Aim ▸ Copy every one of the records below word for word, with nothing changed.

Data supplied ▸

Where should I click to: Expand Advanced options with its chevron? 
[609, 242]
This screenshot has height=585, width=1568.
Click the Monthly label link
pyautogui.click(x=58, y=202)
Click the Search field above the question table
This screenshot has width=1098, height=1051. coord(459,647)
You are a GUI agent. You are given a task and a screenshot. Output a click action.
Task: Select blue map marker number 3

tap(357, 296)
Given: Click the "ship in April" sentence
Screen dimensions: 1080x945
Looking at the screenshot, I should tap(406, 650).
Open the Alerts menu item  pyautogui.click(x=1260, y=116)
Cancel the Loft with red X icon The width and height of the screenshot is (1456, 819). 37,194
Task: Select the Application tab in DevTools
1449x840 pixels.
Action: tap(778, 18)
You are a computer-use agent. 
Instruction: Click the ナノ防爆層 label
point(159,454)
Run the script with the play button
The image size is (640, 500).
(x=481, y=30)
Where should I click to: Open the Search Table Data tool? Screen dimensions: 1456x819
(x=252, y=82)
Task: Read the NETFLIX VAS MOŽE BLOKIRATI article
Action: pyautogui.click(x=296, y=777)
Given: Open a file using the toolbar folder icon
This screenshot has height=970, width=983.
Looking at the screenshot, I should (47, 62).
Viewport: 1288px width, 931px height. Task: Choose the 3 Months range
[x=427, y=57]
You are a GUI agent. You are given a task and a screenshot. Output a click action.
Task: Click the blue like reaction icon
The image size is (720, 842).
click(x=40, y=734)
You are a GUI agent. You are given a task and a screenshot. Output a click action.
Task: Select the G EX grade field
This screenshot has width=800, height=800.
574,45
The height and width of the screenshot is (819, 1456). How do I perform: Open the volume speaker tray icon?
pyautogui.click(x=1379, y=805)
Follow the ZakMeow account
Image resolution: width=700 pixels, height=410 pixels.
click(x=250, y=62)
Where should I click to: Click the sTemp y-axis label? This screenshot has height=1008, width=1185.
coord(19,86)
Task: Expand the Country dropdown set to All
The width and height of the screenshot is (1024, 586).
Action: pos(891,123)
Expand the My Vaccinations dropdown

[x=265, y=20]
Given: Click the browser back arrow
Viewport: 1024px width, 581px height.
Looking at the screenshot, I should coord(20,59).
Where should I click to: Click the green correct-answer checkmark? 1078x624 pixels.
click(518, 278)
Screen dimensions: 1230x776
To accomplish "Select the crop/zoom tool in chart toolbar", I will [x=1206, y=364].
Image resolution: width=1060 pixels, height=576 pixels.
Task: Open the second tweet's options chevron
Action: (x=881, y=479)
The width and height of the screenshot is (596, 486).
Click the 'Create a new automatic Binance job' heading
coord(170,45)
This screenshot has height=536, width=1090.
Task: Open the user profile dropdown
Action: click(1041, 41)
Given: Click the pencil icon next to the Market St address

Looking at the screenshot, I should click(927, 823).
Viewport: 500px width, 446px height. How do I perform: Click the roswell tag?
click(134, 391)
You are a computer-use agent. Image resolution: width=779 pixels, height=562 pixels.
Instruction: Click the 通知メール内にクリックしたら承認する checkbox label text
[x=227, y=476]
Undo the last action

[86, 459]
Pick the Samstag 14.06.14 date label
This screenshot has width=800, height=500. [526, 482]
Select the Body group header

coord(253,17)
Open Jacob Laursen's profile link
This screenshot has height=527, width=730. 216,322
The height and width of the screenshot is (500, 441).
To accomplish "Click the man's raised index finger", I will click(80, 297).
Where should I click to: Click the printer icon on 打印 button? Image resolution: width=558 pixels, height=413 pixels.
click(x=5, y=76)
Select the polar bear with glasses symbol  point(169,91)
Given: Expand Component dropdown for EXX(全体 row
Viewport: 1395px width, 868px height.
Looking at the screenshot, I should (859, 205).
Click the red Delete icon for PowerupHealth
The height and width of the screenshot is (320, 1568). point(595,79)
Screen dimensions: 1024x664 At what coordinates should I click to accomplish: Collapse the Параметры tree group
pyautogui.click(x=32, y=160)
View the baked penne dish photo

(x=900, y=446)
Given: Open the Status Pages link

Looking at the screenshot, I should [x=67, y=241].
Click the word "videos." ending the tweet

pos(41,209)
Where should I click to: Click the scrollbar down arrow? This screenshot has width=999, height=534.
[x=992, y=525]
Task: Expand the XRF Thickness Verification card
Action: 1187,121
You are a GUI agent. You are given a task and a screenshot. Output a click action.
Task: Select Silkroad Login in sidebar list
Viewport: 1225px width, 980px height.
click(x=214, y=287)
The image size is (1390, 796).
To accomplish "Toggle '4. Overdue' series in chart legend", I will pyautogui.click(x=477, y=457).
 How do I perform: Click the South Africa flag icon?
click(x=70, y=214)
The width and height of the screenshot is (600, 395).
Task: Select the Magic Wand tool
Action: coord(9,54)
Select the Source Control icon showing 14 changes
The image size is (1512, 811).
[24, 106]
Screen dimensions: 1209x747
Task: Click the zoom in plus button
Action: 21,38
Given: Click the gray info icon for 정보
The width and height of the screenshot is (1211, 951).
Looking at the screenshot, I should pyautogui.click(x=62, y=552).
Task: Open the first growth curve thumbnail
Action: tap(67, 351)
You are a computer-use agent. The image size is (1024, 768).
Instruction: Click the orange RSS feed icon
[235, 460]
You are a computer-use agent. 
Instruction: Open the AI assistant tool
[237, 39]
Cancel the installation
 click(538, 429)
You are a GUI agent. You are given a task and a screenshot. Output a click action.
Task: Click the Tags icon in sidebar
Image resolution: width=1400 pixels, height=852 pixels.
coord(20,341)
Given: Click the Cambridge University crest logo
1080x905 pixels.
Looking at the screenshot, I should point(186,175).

Finished answer ▸
Where should I click to: Expand Advanced options with its chevron? 
[609, 242]
This screenshot has height=585, width=1568.
Click the Monthly label link
pyautogui.click(x=58, y=202)
Click the Search field above the question table
This screenshot has width=1098, height=1051. coord(459,647)
You are a GUI agent. You are given a task and a screenshot. Output a click action.
Task: Select blue map marker number 3

tap(357, 296)
Given: Click the "ship in April" sentence
Screen dimensions: 1080x945
Looking at the screenshot, I should tap(406, 650).
Open the Alerts menu item  pyautogui.click(x=1260, y=116)
Cancel the Loft with red X icon The width and height of the screenshot is (1456, 819). 37,194
Task: Select the Application tab in DevTools
1449x840 pixels.
Action: tap(778, 18)
You are a computer-use agent. 
Instruction: Click the ナノ防爆層 label
point(159,454)
Run the script with the play button
The image size is (640, 500).
(x=481, y=30)
Where should I click to: Open the Search Table Data tool? Screen dimensions: 1456x819
(x=252, y=82)
Task: Read the NETFLIX VAS MOŽE BLOKIRATI article
Action: pyautogui.click(x=296, y=777)
Given: Open a file using the toolbar folder icon
This screenshot has height=970, width=983.
Looking at the screenshot, I should (47, 62).
Viewport: 1288px width, 931px height. Task: Choose the 3 Months range
[x=427, y=57]
You are a GUI agent. You are given a task and a screenshot. Output a click action.
Task: Click the blue like reaction icon
The image size is (720, 842).
click(x=40, y=734)
You are a GUI agent. You are given a task and a screenshot. Output a click action.
Task: Select the G EX grade field
This screenshot has width=800, height=800.
574,45
The height and width of the screenshot is (819, 1456). How do I perform: Open the volume speaker tray icon?
pyautogui.click(x=1379, y=805)
Follow the ZakMeow account
Image resolution: width=700 pixels, height=410 pixels.
click(x=250, y=62)
Where should I click to: Click the sTemp y-axis label? This screenshot has height=1008, width=1185.
coord(19,86)
Task: Expand the Country dropdown set to All
The width and height of the screenshot is (1024, 586).
Action: pos(891,123)
Expand the My Vaccinations dropdown

[x=265, y=20]
Given: Click the browser back arrow
Viewport: 1024px width, 581px height.
Looking at the screenshot, I should coord(20,59).
Where should I click to: Click the green correct-answer checkmark? 1078x624 pixels.
click(518, 278)
Screen dimensions: 1230x776
To accomplish "Select the crop/zoom tool in chart toolbar", I will [x=1206, y=364].
Image resolution: width=1060 pixels, height=576 pixels.
Task: Open the second tweet's options chevron
Action: (x=881, y=479)
The width and height of the screenshot is (596, 486).
Click the 'Create a new automatic Binance job' heading
coord(170,45)
This screenshot has height=536, width=1090.
Task: Open the user profile dropdown
Action: click(1041, 41)
Given: Click the pencil icon next to the Market St address

Looking at the screenshot, I should click(927, 823).
Viewport: 500px width, 446px height. How do I perform: Click the roswell tag?
click(134, 391)
You are a computer-use agent. Image resolution: width=779 pixels, height=562 pixels.
Instruction: Click the 通知メール内にクリックしたら承認する checkbox label text
[x=227, y=476]
Undo the last action

[86, 459]
Pick the Samstag 14.06.14 date label
This screenshot has width=800, height=500. [526, 482]
Select the Body group header

coord(253,17)
Open Jacob Laursen's profile link
This screenshot has height=527, width=730. 216,322
The height and width of the screenshot is (500, 441).
To accomplish "Click the man's raised index finger", I will click(80, 297).
Where should I click to: Click the printer icon on 打印 button? Image resolution: width=558 pixels, height=413 pixels.
click(x=5, y=76)
Select the polar bear with glasses symbol  point(169,91)
Given: Expand Component dropdown for EXX(全体 row
Viewport: 1395px width, 868px height.
Looking at the screenshot, I should (859, 205).
Click the red Delete icon for PowerupHealth
The height and width of the screenshot is (320, 1568). point(595,79)
Screen dimensions: 1024x664 At what coordinates should I click to accomplish: Collapse the Параметры tree group
pyautogui.click(x=32, y=160)
View the baked penne dish photo

(x=900, y=446)
Given: Open the Status Pages link

Looking at the screenshot, I should [x=67, y=241].
Click the word "videos." ending the tweet

pos(41,209)
Where should I click to: Click the scrollbar down arrow? This screenshot has width=999, height=534.
[x=992, y=525]
Task: Expand the XRF Thickness Verification card
Action: 1187,121
You are a GUI agent. You are given a task and a screenshot. Output a click action.
Task: Select Silkroad Login in sidebar list
Viewport: 1225px width, 980px height.
click(x=214, y=287)
The image size is (1390, 796).
To accomplish "Toggle '4. Overdue' series in chart legend", I will pyautogui.click(x=477, y=457).
 How do I perform: Click the South Africa flag icon?
click(x=70, y=214)
The width and height of the screenshot is (600, 395).
Task: Select the Magic Wand tool
Action: coord(9,54)
Select the Source Control icon showing 14 changes
The image size is (1512, 811).
[24, 106]
Screen dimensions: 1209x747
Task: Click the zoom in plus button
Action: 21,38
Given: Click the gray info icon for 정보
The width and height of the screenshot is (1211, 951).
Looking at the screenshot, I should pyautogui.click(x=62, y=552).
Task: Open the first growth curve thumbnail
Action: tap(67, 351)
You are a computer-use agent. The image size is (1024, 768).
Instruction: Click the orange RSS feed icon
[235, 460]
You are a computer-use agent. 
Instruction: Open the AI assistant tool
[237, 39]
Cancel the installation
 click(538, 429)
You are a GUI agent. You are given a task and a screenshot. Output a click action.
Task: Click the Tags icon in sidebar
Image resolution: width=1400 pixels, height=852 pixels.
coord(20,341)
Given: Click the Cambridge University crest logo
1080x905 pixels.
Looking at the screenshot, I should point(186,175).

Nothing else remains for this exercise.